Segment Start: RECORDS

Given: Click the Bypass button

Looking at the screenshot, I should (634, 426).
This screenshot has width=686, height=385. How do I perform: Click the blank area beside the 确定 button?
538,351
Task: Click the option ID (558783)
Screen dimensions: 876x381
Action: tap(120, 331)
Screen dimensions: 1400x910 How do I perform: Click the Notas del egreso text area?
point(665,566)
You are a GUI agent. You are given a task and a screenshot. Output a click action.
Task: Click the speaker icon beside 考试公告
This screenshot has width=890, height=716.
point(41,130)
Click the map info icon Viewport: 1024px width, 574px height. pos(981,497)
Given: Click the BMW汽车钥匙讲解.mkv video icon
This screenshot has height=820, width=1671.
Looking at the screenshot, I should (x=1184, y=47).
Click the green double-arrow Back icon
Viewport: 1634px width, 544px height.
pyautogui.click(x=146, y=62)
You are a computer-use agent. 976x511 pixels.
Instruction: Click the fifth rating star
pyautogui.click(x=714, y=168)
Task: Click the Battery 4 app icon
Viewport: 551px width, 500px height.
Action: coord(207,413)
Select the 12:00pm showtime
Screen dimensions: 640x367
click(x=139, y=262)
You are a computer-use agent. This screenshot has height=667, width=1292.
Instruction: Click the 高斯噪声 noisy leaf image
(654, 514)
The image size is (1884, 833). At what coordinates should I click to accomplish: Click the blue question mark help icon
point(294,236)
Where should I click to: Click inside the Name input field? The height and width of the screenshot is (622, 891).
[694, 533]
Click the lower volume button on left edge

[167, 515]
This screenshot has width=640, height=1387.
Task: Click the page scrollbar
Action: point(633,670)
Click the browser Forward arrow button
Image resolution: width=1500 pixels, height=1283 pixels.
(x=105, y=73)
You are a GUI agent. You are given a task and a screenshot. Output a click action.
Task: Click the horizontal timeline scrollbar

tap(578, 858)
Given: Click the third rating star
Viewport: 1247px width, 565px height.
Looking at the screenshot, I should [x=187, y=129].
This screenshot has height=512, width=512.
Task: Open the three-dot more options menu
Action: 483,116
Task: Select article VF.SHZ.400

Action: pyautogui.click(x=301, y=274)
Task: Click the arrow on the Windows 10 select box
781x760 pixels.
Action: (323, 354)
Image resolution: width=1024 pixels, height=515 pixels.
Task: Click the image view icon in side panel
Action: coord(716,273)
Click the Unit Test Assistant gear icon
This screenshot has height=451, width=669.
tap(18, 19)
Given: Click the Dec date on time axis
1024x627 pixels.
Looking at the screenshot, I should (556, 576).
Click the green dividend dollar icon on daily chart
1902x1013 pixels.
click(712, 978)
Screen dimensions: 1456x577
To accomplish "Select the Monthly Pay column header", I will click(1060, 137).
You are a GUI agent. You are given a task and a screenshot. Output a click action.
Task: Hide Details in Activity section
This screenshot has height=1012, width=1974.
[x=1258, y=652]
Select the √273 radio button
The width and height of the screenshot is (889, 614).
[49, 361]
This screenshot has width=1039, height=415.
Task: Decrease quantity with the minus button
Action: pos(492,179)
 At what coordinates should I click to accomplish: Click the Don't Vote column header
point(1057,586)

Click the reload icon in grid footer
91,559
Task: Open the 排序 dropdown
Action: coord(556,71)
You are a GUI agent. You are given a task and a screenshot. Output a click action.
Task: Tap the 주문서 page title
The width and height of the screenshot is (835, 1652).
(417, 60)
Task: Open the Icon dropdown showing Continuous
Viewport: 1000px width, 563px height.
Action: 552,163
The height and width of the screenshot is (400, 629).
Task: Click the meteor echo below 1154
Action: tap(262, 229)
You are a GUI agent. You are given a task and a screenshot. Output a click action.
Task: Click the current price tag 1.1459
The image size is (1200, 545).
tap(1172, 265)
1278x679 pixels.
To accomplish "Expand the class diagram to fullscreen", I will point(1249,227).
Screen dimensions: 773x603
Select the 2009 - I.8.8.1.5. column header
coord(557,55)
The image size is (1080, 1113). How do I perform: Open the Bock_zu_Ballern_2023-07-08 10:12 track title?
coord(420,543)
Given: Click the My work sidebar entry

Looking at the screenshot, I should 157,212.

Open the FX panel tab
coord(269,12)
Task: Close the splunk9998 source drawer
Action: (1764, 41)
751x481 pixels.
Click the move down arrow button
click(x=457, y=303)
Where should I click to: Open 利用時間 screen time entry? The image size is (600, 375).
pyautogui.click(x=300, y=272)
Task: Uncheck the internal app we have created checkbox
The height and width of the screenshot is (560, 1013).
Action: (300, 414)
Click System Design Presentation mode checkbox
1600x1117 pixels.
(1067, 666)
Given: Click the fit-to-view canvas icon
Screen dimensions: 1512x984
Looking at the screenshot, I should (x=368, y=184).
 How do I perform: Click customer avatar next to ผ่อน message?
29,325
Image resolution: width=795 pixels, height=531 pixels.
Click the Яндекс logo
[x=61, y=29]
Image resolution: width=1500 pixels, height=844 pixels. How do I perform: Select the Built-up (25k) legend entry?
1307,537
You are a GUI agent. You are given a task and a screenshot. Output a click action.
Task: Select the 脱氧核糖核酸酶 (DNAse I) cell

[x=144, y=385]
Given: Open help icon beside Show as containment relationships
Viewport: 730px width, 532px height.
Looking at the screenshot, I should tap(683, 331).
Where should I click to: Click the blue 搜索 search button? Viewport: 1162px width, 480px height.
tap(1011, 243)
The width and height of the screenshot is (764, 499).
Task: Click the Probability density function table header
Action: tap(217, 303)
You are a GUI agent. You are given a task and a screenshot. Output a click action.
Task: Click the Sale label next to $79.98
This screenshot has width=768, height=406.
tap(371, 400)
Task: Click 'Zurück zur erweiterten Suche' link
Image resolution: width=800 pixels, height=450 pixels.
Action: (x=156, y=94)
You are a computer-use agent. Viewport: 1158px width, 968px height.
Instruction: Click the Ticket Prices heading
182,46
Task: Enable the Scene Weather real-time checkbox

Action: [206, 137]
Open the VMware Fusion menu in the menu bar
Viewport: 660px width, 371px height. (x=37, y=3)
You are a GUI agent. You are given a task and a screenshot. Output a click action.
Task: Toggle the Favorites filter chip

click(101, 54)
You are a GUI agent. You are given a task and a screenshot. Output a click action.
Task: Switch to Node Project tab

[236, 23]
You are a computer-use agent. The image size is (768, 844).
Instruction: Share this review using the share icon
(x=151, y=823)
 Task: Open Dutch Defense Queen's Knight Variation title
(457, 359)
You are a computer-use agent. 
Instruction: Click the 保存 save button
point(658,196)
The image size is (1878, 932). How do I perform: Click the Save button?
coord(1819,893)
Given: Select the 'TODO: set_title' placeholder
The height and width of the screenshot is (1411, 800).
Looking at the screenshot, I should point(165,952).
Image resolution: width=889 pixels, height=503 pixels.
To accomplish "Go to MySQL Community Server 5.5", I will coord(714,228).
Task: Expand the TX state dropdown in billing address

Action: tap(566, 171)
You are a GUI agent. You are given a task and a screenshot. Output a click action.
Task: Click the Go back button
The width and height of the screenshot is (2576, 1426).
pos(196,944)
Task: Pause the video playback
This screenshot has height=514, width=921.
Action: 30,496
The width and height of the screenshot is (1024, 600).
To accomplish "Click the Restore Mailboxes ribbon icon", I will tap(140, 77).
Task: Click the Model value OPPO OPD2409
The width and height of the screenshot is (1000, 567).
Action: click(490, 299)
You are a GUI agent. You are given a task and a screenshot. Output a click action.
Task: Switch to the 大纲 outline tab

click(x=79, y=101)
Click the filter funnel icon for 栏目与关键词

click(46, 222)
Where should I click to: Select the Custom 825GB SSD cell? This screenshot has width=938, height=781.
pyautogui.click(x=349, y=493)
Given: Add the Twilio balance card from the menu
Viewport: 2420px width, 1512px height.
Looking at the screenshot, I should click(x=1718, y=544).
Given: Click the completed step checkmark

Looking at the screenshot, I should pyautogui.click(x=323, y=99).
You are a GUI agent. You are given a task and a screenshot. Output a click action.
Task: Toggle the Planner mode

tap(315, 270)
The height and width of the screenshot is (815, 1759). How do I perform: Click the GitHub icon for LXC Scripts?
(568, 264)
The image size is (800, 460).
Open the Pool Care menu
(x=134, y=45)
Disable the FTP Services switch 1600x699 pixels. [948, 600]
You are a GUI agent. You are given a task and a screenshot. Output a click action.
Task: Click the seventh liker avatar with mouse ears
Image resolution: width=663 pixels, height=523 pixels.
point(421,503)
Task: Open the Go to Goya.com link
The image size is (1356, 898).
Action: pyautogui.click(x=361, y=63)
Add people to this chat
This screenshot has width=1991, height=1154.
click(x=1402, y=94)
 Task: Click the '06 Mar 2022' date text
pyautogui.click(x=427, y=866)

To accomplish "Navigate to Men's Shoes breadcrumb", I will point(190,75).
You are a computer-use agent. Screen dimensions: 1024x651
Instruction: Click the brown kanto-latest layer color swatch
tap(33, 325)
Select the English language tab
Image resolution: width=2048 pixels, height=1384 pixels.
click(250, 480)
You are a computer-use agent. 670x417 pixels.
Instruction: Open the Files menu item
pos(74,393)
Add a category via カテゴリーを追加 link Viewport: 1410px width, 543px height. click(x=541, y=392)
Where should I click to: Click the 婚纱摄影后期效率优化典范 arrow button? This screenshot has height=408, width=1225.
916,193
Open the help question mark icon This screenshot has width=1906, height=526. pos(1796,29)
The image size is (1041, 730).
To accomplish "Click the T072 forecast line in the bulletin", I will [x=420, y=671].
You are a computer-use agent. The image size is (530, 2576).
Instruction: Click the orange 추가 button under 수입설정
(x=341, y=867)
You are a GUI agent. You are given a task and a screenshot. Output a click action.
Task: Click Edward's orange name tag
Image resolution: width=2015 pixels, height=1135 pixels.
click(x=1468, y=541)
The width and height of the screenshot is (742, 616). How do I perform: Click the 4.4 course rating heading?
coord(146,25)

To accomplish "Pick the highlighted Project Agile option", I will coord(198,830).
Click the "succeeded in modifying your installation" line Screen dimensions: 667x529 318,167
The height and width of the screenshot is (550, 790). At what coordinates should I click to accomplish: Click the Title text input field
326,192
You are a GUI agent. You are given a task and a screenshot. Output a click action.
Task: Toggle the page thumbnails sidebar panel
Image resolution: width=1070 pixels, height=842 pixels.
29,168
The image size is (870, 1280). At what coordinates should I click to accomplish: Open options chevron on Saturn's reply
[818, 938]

Segment End: RECORDS

PROBLEM REQUIREMENTS: If a line in the data above holds the string "video", copy it.

SOLUTION TO THIS EXERCISE:
Given: Click the BMW汽车钥匙讲解.mkv video icon
Task: Pause the video playback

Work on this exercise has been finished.